Tommy Gun: How General Thompson's Submachine Gun Wrote History
- Author: Bill Yenne
- Language: English
- Genre: History
- Published: 2009
- Publisher: Thomas Dunne Books
- Publication place: United States
- Pages: 352
- ISBN: 978-0312383268

= Tommy Gun (book) =

Tommy Gun: How General Thompson's Submachine Gun Wrote History is a non-fiction book written by San Francisco author Bill Yenne in 2009. The book traces the history of the Thompson submachine gun, also known as the Tommy gun, through its usage in warfare, organised crime, and subsequently, its presence in film and television, as an "immortal icon."

== Background ==
Tommy Gun details the development of the Thompson submachine gun, created by John T. Thompson towards the end of World War I, and the reasons that made it an attractive weapon to the Mafia during the Prohibition era, and the United States Armed Forces, who adopted it during World War II.

== Reception ==
Kirkus Reviews described Tommy Gun as an "in-depth, entertaining history of the legendary weapon", and praised the attention given to the technical details of the weapon, alongside the "meticulous" overview of 20th century small arms. Richard Carleton Hacker of Shooting Illustrated called it a "must read."
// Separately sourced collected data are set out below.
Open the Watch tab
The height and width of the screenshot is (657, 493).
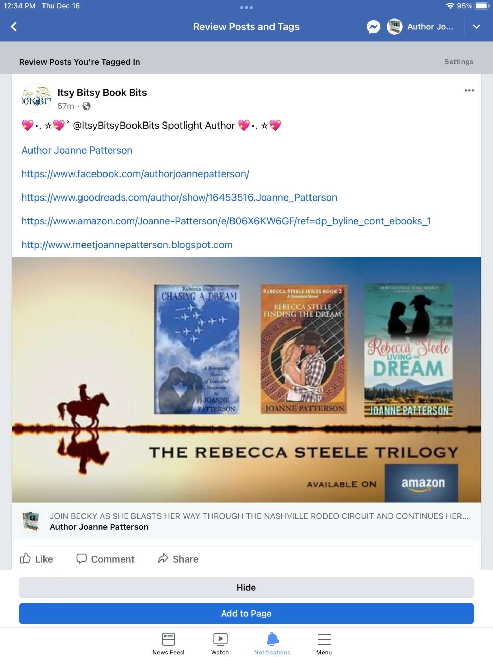point(220,644)
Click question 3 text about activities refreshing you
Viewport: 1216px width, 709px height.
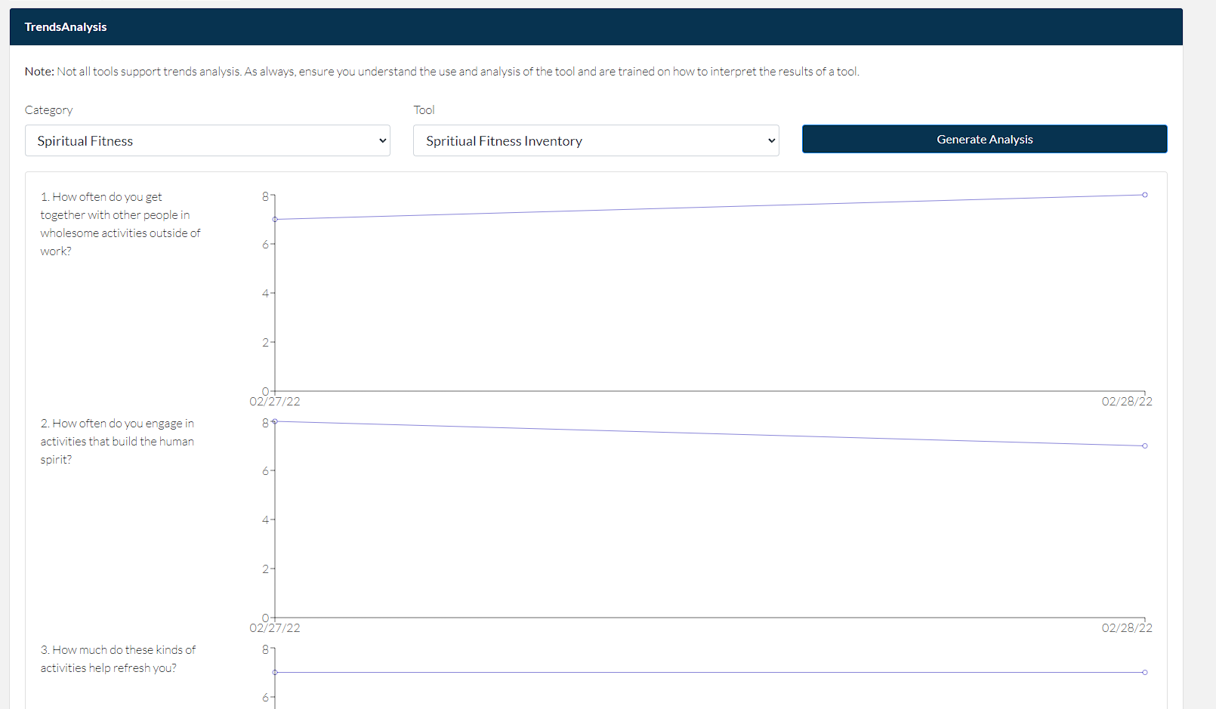point(117,659)
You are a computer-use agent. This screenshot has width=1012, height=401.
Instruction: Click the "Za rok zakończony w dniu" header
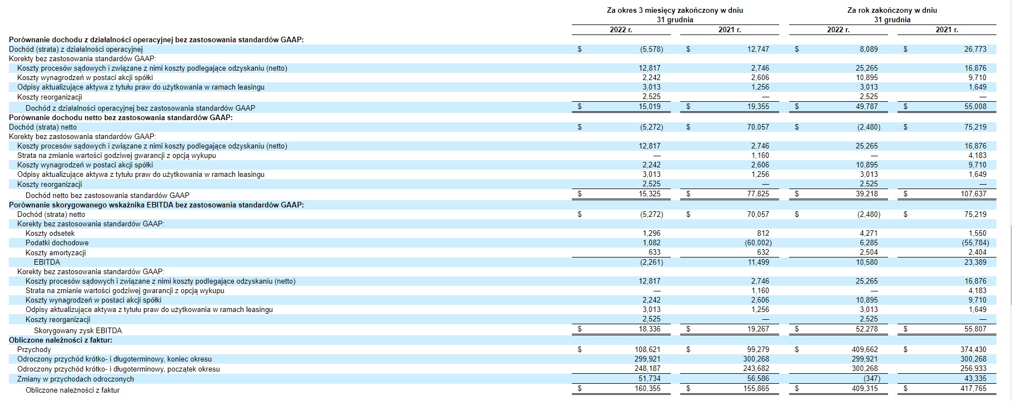[892, 11]
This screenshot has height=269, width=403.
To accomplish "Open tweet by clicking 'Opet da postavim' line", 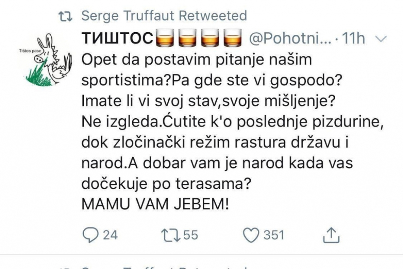I will tap(196, 60).
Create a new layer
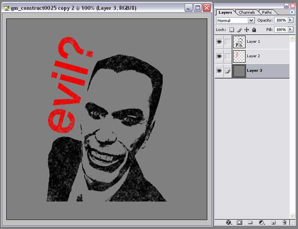298x229 pixels. [273, 222]
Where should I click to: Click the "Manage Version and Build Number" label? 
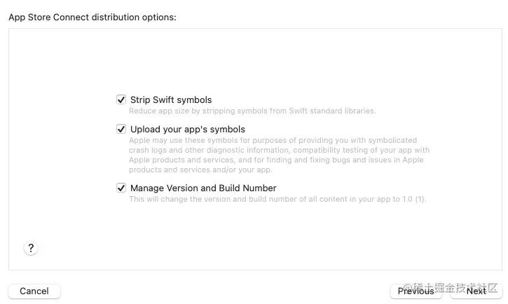point(203,188)

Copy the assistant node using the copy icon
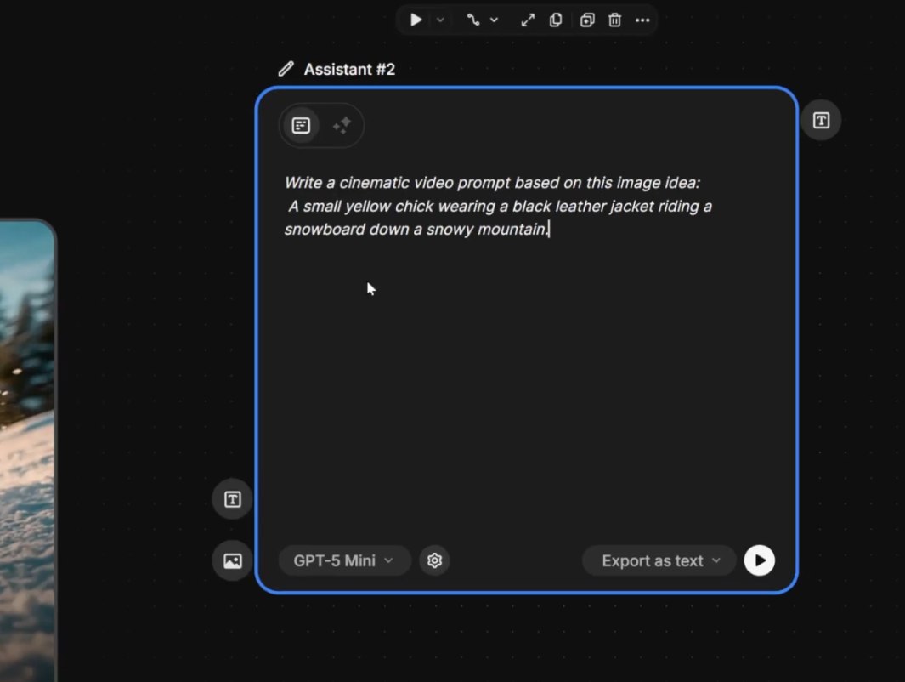[x=556, y=20]
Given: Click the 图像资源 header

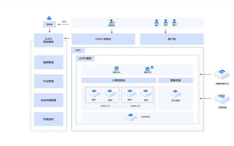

San Francisco Chronicle writer Jesse Berrett was more critical, saying that the book was "entertaining in spots", but criticised it for being "anecdotal to a fault. It poses no argument, offers no political perspective, and worse, endorses no principle of selection; ultimately the lack of analysis, or direction, grows frustrating." Though Berrett praised the "astonishing range" of photographs, he said that "Yenne loves his subject so much that his perspective blurs when he raises his eyes", resulting in a "frustratingly apolitical" work.